Appeal board rejects MS treatment claim

A tribunal has rejected an Eastern Ontario woman’s bid to force the Ontario Health Insurance Plan to pay for a controversial treatment that relieved her multiple sclerosis symptoms.

Judy Butcher, a 48-year-old resident of Jasper, Ont., near Merrickville, paid $7,000 for balloon angioplasty to open blocked neck veins at a clinic in Egypt on March 5, 2011.

Butcher was diagnosed with MS in 1996. It had progressed to the point that she was confined to a wheelchair and frequently in excruciating pain.

But after undergoing so-called “liberation treatment” — pioneered by Italian vascular surgeon Paolo Zamboni — Butcher’s pain subsided and circulation improved. She now walks with a cane and has been able to regain her driver’s licence.

Despite that, when she applied for reimbursement, her claim was rejected by the Ontario Health Insurance Plan (OHIP) because the treatment is considered experimental and unproven in Canada.

Butcher appealed OHIP’s decision to the Health Services Appeal and Review Board, which heard the case in February. She received the board’s 18-page decision Monday.

In rejecting her appeal, the board found that the evidence “strongly suggests that the treatment is generally accepted in Ontario as experimental. Ontario experts in general are of the view that, based on the research, the treatment is not yet proven and requires more investigation.”

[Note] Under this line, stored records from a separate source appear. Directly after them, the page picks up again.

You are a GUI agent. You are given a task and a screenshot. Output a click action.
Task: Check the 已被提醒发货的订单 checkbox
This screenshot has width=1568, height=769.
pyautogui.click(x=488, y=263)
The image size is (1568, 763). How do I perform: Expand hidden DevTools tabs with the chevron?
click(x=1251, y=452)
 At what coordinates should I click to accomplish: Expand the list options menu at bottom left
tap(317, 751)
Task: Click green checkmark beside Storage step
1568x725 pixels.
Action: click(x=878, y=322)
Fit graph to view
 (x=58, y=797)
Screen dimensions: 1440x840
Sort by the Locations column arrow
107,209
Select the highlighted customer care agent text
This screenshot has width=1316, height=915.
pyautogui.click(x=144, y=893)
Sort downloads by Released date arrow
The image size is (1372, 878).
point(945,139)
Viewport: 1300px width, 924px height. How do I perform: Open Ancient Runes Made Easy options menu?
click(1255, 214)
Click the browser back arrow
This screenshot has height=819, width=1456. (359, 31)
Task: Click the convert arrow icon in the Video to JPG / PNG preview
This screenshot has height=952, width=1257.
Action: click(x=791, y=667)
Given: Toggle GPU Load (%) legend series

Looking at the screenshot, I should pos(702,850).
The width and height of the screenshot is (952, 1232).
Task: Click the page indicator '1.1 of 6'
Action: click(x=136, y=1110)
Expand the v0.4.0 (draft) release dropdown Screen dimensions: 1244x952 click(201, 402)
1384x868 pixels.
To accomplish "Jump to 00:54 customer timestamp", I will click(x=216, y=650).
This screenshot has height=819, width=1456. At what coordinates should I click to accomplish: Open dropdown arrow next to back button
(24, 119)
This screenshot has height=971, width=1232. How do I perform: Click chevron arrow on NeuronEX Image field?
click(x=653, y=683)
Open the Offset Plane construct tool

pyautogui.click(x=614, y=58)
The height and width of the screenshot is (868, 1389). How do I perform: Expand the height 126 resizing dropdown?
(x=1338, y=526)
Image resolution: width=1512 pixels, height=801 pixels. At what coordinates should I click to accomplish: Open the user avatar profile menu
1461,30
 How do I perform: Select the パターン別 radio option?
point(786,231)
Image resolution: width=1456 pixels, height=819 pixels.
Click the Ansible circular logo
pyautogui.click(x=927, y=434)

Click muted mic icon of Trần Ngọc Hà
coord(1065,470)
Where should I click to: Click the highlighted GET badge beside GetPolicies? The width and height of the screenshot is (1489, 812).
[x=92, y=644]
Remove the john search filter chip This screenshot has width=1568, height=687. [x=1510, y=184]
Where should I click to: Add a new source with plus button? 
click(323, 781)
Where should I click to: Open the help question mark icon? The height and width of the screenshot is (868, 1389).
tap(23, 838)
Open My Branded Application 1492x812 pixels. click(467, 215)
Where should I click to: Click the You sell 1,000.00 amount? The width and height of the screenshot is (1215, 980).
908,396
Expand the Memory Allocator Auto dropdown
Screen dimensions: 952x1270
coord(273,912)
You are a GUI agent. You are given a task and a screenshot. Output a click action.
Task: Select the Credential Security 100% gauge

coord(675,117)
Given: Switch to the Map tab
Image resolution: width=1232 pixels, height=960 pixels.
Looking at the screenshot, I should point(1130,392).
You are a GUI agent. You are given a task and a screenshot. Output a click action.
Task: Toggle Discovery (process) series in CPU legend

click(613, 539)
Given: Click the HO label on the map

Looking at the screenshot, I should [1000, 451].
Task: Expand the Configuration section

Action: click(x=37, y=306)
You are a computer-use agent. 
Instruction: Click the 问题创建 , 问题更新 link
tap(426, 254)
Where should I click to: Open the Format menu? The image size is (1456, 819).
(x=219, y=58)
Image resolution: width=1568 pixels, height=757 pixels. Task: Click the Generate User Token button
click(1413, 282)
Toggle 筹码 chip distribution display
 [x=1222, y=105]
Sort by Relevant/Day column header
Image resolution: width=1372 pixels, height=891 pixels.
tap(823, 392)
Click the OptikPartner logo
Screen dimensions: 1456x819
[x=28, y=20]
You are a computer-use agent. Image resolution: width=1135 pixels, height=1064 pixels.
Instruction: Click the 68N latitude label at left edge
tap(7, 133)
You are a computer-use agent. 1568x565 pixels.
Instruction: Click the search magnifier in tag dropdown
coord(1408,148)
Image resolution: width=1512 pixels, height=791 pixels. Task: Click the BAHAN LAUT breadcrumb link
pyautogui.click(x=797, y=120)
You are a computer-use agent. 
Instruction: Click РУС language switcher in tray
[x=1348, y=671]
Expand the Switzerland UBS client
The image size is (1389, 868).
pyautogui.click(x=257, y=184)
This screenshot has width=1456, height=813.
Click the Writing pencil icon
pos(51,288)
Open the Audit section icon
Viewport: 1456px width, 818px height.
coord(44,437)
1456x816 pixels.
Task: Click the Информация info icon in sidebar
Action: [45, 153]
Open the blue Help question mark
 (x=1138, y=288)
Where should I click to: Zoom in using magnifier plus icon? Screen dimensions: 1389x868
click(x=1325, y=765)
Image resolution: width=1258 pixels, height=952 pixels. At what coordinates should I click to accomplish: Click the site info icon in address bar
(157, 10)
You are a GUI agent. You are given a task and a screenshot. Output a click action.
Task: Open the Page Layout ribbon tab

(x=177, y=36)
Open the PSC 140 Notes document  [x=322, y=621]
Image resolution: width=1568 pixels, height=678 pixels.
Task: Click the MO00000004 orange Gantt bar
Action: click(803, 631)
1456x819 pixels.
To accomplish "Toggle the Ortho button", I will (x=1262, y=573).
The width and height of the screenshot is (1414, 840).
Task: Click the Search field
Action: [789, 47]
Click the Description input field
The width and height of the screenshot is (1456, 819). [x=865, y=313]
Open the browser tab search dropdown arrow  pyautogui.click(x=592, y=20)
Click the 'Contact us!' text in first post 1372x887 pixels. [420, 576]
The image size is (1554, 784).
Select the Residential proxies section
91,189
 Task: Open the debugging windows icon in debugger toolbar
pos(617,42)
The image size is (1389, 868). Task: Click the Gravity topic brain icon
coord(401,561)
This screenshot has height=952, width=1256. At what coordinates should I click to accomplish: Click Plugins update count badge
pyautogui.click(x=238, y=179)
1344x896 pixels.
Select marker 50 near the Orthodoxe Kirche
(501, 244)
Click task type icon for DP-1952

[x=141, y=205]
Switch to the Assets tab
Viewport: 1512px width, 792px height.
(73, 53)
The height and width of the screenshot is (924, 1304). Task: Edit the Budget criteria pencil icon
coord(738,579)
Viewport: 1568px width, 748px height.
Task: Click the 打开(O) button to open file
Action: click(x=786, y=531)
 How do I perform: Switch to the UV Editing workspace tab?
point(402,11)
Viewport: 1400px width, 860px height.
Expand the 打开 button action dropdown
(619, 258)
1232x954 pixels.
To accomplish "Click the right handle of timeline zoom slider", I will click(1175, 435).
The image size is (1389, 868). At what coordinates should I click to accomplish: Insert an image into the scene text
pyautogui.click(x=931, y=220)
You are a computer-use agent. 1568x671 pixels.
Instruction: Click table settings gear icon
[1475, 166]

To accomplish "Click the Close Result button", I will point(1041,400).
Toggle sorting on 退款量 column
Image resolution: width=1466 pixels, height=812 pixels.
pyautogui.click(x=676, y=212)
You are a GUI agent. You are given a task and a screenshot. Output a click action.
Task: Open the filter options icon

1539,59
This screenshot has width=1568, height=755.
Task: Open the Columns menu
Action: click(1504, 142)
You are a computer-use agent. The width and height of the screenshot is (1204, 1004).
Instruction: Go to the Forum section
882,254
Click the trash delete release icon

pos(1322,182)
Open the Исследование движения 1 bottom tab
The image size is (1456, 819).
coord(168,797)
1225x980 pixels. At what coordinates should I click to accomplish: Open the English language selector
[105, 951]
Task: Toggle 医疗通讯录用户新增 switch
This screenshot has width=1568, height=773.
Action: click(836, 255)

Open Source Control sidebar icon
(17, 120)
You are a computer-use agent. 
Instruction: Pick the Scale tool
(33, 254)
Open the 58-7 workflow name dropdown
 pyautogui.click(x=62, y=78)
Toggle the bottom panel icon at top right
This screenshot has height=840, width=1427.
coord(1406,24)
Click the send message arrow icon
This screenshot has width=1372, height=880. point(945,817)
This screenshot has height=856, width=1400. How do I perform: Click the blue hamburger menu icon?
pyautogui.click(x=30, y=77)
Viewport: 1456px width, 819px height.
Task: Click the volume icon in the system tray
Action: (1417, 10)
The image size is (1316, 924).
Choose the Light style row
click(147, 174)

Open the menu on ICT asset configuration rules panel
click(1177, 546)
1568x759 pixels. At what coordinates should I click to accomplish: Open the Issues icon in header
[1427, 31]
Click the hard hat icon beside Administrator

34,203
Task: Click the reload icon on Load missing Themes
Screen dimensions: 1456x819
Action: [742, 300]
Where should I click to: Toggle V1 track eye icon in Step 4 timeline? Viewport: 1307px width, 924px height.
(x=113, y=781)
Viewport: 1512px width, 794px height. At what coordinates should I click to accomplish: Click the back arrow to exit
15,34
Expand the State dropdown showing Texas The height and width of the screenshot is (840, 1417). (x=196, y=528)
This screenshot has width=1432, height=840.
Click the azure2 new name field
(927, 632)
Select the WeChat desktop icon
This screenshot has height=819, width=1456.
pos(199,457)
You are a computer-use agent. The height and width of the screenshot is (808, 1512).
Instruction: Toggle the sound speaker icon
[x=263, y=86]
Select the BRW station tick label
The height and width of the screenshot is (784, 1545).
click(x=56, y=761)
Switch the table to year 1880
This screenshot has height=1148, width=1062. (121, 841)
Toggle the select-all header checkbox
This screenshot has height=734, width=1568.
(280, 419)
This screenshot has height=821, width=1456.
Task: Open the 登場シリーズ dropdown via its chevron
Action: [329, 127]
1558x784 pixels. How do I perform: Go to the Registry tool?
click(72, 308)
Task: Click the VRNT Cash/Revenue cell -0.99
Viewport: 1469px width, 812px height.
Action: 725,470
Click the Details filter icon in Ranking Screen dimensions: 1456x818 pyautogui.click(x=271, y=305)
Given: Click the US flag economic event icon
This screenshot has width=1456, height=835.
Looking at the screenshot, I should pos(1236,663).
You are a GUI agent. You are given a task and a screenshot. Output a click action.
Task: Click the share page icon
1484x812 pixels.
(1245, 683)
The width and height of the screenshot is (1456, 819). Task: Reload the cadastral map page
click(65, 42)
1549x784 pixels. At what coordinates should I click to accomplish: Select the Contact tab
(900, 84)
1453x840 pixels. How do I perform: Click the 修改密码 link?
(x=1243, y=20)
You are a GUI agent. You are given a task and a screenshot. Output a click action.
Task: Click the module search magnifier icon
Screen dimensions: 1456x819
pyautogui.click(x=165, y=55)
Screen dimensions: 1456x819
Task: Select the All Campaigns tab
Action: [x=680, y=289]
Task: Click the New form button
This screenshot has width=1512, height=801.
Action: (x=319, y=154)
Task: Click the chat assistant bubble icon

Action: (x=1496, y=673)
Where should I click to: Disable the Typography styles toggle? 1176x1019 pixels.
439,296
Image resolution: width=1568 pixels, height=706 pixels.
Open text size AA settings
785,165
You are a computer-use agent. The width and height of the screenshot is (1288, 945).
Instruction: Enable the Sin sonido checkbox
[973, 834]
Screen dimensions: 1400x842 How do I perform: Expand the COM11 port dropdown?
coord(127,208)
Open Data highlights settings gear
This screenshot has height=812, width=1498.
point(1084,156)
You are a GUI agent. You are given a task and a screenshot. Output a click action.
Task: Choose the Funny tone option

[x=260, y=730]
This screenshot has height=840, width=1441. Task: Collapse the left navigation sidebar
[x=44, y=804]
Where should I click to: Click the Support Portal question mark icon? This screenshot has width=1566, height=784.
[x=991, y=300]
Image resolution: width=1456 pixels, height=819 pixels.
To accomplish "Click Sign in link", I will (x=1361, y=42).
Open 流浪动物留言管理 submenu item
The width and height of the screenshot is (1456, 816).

Based on that, the board concluded that the angioplasty treatment performed on Butcher in Egypt “is not prescribed as an insured service of OHIP.” The board had previously rejected two other appeals from MS patients who underwent the Zamboni procedure.

In an interview, Butcher said she was disappointed by the decision, but not surprised.

“I was kind of expecting it. They’re bound and determined to not recognize this procedure,” she said. “Obviously they knew that if this case was decided in my favour, it would set a precedent.”

Since Zamboni published his study in 2009 suggesting a link between MS and blocked veins in the neck — a condition known as chronic cerebrospinal venous insufficiency (CCSVI) — more than 12,000 patients worldwide have undergone the treatment worldwide, including hundreds of Canadians.

In this country, though, Zamboni’s treatment has encountered stiff opposition from a medical establishment unconvinced of its benefits.

Last year, the federal government agreed to fund clinical trials after a panel of experts agreed there was sufficient evidence to warrant them.

And earlier this year, the government of Saskatchewan began funding 88 patients from the province to participate in clinical trials now underway in Albany, New York. No results have yet been reported.

At the February hearing, Butcher argued there is already enough evidence that the treatment relieves symptoms for many MS patients. Hundreds will die unnecessarily if treatment is denied until clinical trials are completed several years from now, she said.

“I don’t know why on earth they’re not listening to Dr. Zamboni,” Butcher said Monday. “He’s a 30-year vascular surgeon. They don’t seem to get it that 13 (MS patients) are passing every month in Canada.”

Butcher said she is considering an appeal of the board’s decision to Ontario’s Divisional Court. She has already filed a human rights complaint about OHIP’s refusal to pay for the treatment and plans to file a complaint with Ontario Ombudsman André Marin as well.